__REQUIREMENTS__
How many of the lines below contain the word "Open"? Reply with the number alone.
☆ ☆ ☆ ☆
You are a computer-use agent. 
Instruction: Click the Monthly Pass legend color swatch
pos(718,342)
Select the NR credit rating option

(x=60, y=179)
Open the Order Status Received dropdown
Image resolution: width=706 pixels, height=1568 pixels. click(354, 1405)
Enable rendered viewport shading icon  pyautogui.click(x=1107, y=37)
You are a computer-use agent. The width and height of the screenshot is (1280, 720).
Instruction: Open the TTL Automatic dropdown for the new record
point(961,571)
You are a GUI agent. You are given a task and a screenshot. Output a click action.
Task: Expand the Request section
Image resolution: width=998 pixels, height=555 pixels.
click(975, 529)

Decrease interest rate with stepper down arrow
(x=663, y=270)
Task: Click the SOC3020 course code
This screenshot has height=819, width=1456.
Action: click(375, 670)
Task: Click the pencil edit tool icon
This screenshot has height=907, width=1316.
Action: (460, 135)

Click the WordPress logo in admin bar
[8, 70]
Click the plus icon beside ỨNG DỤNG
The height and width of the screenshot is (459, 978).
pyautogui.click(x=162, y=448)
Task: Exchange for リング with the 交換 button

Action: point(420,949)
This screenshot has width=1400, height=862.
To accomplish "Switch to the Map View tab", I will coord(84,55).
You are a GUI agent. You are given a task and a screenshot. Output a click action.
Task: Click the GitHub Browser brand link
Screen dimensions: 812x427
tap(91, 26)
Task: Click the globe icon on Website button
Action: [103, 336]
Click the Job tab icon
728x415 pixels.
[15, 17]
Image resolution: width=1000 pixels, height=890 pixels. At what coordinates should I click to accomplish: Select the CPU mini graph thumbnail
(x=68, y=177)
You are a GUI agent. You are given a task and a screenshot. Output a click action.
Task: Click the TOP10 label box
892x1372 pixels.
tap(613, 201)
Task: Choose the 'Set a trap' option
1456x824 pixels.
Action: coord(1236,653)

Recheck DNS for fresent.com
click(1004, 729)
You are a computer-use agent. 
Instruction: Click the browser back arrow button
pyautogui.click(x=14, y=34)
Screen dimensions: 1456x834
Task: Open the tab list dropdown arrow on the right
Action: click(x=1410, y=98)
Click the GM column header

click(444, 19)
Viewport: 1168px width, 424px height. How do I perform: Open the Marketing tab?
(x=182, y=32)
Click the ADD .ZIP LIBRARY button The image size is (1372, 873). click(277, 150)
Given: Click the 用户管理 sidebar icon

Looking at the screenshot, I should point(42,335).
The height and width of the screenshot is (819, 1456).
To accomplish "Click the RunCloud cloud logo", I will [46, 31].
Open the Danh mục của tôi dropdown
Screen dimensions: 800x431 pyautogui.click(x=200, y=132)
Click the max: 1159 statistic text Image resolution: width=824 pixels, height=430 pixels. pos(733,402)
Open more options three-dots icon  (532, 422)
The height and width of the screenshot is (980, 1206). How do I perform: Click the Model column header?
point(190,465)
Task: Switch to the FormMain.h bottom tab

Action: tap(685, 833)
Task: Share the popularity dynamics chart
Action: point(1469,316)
☆ ☆ ☆ ☆
__SOLUTION FOR THIS TASK__
6